Deutscher Chemiewaffen-Experte über Bekanntes und Verschwiegenes zum Skripal-Fall

  22 März 2018    Gelesen: 1183
Deutscher Chemiewaffen-Experte über Bekanntes und Verschwiegenes zum Skripal-Fall

Es ist nicht klar, wer mit welchem Stoff den Ex-Agent Sergej Skripal und seine Tochter am 4. März vergiftet hat. „Es fehlen die Fakten“, so Walter Katzung, deutscher Chemiewaffen-Experte. Er weiß: Der Westen kennt den angeblich verwendeten Nowitschok-Kampfstoff. Er hat Zweifel am Verhalten der USA in dem Fall und kritisiert die Berichterstattung.

Etwas mehr als eine Stunde warteten am Dienstagabend im Berliner Spionagemuseumdie Zuhörenden darauf, vom Chemiewaffen- und Gift-Experten Walter Katzung etwas zum mutmaßlichen Mordversuch mit Gift an dem Ex-Agenten Sergej Skripal zu hören. Es sollte sich lohnen, war der Fachmann doch selbst in der ehemaligen sowjetischen geheimen Waffenfabrik gewesen, in der das angeblich beim Anschlag am 4. März in Großbritannien verwendete Gift entwickelt wurde.

Bis dahin gab Katzung sein Wissen darüber zum Besten, wie Geheimdienste in aller Welt und zu allen Zeiten Liebe und Sex für ihre Ziele einsetzten, um Informationen zu gewinnen – aber auch, um Kontrahenten oder missliebige Personen auszuschalten. Der Experte unternahm einen Parforce-Ritt durch die Welt der natürlichen und künstlichen Hilfsmittel für die körperliche Anziehung und Liebe unter den Menschen.

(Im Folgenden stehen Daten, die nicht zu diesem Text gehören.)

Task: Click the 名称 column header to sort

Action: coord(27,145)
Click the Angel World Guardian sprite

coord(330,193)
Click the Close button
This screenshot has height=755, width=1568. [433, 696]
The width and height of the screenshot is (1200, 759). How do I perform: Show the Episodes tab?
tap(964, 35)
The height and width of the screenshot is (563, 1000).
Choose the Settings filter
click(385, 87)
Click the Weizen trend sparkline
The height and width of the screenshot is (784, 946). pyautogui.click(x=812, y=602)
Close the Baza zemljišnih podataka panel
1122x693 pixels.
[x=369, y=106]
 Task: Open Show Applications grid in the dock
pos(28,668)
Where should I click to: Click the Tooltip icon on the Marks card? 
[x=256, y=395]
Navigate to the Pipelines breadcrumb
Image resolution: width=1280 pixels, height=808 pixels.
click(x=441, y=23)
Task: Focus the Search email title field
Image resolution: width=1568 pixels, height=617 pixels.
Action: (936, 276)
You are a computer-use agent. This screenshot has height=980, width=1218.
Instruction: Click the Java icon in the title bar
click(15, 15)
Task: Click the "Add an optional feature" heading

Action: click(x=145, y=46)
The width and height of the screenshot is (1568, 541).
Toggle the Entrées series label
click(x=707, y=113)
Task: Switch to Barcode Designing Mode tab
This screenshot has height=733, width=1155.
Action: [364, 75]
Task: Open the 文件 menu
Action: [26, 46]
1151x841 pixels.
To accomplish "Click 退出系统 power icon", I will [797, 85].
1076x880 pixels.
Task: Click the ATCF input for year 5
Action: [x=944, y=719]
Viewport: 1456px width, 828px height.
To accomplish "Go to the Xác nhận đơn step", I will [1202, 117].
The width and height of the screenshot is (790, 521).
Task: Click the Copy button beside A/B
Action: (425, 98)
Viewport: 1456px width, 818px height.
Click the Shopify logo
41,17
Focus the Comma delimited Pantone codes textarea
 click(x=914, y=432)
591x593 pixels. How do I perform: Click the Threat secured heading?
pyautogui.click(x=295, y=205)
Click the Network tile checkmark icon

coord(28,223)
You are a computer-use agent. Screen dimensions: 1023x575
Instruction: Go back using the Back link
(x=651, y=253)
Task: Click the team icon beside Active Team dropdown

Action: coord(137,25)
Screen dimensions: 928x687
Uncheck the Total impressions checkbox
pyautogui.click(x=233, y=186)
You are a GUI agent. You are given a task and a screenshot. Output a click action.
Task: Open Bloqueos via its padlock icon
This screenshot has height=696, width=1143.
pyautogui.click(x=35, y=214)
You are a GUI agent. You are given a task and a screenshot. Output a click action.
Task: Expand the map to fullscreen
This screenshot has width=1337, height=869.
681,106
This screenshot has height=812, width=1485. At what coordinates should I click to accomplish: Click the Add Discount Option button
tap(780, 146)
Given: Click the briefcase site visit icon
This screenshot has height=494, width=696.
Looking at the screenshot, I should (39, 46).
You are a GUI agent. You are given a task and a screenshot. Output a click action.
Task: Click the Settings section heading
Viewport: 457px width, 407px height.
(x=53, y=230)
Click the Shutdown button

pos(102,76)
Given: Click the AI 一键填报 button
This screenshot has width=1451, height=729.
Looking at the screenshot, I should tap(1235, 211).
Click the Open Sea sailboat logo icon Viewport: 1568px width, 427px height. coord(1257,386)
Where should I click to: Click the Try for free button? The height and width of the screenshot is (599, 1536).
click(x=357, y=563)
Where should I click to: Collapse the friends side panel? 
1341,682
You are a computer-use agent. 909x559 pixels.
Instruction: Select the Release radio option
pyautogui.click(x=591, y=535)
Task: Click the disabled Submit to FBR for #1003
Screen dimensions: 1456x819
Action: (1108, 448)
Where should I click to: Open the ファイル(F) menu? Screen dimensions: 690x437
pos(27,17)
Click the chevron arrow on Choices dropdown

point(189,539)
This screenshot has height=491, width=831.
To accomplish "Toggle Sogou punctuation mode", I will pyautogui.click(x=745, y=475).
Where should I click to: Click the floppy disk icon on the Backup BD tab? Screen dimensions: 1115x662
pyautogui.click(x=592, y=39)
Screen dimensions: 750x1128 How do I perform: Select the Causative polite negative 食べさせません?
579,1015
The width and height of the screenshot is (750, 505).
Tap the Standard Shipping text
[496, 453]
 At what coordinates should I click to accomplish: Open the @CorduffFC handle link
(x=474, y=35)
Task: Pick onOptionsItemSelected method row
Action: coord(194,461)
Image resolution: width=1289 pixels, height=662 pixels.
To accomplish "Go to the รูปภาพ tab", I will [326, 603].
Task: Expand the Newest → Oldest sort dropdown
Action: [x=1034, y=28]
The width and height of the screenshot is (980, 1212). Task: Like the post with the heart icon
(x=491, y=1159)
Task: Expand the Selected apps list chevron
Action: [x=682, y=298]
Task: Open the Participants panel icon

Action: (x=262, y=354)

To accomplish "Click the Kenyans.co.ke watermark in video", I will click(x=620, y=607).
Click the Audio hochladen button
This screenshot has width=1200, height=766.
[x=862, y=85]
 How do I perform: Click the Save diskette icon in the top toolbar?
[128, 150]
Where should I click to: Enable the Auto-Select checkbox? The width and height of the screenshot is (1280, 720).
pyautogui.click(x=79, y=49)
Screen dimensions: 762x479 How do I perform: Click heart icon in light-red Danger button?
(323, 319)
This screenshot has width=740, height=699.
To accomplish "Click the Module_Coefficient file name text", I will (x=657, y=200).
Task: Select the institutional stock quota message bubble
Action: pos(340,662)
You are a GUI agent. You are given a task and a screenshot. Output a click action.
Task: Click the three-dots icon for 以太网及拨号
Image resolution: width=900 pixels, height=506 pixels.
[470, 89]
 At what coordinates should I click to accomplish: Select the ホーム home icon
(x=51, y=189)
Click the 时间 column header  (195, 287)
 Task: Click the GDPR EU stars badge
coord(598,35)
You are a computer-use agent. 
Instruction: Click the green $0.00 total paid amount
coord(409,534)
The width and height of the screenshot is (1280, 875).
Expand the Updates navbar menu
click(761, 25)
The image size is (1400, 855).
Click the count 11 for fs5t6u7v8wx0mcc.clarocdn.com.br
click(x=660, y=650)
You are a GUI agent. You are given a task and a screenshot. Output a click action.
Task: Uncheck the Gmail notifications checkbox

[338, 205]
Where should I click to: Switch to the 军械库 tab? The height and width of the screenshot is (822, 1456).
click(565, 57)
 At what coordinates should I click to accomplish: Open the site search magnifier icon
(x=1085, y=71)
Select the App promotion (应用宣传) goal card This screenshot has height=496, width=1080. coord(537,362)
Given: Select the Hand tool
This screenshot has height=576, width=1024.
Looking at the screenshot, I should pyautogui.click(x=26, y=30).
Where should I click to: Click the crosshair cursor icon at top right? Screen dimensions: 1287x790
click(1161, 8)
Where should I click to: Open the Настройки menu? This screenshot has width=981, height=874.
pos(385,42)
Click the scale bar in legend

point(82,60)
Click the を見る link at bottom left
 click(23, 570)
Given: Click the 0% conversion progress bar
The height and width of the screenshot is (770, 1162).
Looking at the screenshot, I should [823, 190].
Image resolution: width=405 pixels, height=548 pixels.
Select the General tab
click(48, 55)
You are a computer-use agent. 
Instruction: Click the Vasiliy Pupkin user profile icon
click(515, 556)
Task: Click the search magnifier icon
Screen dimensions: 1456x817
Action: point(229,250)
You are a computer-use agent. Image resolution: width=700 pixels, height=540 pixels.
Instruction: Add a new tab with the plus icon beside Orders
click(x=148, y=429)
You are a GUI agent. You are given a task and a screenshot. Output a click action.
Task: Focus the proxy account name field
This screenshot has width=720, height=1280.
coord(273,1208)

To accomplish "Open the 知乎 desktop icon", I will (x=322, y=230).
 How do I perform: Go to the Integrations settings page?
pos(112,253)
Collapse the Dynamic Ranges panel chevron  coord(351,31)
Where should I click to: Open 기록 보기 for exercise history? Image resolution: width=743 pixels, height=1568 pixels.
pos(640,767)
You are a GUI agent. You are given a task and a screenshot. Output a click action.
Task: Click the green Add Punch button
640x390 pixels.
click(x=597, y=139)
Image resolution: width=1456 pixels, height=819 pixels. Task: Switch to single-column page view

Dabei gab er nicht nur Zeugnis von seinem umfangreichen Wissen und Tun, sondern auch manche Empfehlung ab und ließ ahnen, was er selbst ausprobiert hatte.

Von Aphrodisiaka zu Nervengiften
Katzung hat eine interessante berufliche Laufbahn: Der Toxikologe war Offizier im besonderen Einsatz (OibE) des Ministeriums für Staatssicherheit (MfS) der DDR und UN-Gutachter für Toxikologie und chemische Waffen. Er hat später unter anderem die Bundesregierung und Bundesbehörden beraten. Der bundesdeutschen Justiz half er als Gutachter, Fälle aufzuklären, bei denen Drogen und Gifte im Spiel waren.

Nach der Tour durch die Welt der Aphrodisiaka, der Duft- und Lockstoffe, fragte er das Publikum im übervollen Museums-Kinosaal, ob jemand etwas zum Skripal-Fall wissen wolle. Da hoben viele ihre Arme. Katzung präsentierte ihnen, was er zum jüngsten Fall des angeblichen Einsatzes von Gift durch Geheimdienste wusste und schon vorbereitet hatte. Er hatte auch das Buch von Will Mirsajanow, dem Erfinder des verdächtigen Kampfstoffes aus der Gruppe „Nowitschok“, dabei: „State Secrets: An Insider's Chronicle of the Russian Chemical Weapons Program“. Mirsajanow hatte seine Erinnerungen veröffentlicht, nachdem er in den 1990er Jahren in die USA emigriert war.

Eine deutsche Leitformel für alle Nerven-Kampfstoffe
Katzung wies daraufhin, dass der in der Sowjetunion entwickelte Nervengift-Kampfstoff wie auch seine Pendants im Westen und China einer Formel des deutschen Chemikers Gerhard Schrader folgt, der sogenannten Schraderschen Leitformel. Der entsprechende Kampfstoff der Nato sei in Großbritannien entwickelt worden, so Katzung. „Alle Stoffe, die dieser Formel folgen, sind Nervengift-Kampfstoffe.“

Die Sowjetunion habe ihren sogenannten binären Kampfstoff, bestehend aus zwei an sich ungiftigen Bestandteilen, als Antwort auf damals neuartige westliche VX-Chemiewaffen entwickelt. Aber: „Nowitschok-Stoffe sind je nach Struktur zehn- bis tausendfach giftiger als VX-Kampfstoffe. Die Giftwirkung hält viel länger an und ist in den meisten Fällen nicht zu heilen, das heißt tödlich.“ Bei geringen Dosierungen würden die Opfer so schwere Schäden behalten, dass sie Zeit ihres Lebens invalide seien.